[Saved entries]
───
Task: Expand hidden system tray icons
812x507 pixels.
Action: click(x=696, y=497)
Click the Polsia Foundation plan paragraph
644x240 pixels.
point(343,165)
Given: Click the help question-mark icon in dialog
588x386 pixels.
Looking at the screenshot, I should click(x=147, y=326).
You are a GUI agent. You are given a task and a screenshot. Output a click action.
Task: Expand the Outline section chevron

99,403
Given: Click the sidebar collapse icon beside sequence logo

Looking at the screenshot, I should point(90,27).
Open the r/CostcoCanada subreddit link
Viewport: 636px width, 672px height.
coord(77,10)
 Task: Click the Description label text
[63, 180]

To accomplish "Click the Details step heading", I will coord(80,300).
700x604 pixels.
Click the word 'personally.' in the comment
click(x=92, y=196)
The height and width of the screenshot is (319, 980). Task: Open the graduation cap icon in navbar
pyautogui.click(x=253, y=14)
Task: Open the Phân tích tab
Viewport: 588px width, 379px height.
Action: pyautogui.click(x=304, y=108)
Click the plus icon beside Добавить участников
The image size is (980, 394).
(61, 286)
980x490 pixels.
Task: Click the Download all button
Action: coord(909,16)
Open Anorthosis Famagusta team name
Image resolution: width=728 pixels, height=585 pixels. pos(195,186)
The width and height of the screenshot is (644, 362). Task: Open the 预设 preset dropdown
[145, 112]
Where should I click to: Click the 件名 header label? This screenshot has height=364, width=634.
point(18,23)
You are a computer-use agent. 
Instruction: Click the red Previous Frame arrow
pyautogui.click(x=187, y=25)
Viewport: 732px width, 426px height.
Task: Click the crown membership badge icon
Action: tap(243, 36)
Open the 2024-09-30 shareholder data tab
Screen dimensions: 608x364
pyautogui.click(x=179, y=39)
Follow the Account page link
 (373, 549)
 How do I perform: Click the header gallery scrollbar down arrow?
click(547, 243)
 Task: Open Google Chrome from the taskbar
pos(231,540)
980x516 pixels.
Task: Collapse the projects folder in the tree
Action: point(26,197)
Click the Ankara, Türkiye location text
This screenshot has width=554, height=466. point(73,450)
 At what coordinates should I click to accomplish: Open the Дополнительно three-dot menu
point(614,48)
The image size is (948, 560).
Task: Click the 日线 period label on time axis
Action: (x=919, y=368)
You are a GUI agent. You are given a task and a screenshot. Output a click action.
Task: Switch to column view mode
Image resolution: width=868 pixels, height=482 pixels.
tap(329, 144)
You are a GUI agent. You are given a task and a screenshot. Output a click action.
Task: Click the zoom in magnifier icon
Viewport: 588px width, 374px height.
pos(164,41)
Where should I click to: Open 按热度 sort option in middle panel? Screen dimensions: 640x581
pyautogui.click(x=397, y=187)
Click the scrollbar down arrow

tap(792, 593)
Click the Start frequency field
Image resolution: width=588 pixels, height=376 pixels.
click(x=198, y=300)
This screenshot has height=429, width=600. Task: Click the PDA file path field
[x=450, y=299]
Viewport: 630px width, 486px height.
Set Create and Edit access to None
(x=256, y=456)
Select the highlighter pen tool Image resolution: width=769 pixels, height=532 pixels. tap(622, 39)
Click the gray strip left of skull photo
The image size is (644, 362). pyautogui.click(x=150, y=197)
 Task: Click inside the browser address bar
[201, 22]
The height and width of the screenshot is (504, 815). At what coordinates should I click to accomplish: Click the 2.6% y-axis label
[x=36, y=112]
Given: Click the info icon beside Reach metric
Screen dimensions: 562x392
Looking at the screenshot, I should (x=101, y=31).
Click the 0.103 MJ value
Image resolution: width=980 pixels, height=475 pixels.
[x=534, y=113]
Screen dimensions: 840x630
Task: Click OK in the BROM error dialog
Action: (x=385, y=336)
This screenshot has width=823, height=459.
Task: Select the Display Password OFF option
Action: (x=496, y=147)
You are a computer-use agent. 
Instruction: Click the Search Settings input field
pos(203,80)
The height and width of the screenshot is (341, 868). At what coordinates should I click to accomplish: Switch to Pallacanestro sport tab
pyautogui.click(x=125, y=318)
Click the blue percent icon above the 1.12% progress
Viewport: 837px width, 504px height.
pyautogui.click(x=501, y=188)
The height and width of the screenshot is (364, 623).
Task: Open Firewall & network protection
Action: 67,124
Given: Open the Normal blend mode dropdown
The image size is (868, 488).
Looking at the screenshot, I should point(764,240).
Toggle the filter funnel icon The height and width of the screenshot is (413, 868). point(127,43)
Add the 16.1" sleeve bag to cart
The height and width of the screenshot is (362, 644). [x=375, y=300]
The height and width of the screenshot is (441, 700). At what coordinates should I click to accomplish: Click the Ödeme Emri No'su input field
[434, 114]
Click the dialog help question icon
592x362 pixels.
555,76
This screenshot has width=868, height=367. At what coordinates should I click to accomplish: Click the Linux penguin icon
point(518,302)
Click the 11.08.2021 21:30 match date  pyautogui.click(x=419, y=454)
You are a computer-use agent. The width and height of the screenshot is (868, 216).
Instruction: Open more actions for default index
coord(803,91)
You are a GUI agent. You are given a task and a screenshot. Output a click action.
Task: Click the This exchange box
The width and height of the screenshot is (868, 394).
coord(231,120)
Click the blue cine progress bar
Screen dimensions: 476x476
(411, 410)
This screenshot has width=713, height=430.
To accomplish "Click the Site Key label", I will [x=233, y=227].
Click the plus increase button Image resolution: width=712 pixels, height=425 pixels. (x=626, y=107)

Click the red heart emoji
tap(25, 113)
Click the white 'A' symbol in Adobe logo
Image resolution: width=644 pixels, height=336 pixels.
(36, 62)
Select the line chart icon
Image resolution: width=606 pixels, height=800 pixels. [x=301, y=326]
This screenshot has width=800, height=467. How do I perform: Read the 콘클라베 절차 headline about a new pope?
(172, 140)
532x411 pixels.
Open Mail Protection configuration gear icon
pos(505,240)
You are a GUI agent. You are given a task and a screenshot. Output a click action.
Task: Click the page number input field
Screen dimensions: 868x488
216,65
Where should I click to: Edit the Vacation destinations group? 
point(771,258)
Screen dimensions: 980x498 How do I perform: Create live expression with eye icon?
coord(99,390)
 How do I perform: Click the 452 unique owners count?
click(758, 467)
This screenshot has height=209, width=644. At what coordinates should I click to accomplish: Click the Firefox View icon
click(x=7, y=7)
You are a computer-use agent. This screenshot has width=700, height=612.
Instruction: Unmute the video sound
───
## What needs to be done
Review the preceding data and report every line that includes the string "mode".

## Exercise solution
Task: Switch to column view mode
Given: Open the Normal blend mode dropdown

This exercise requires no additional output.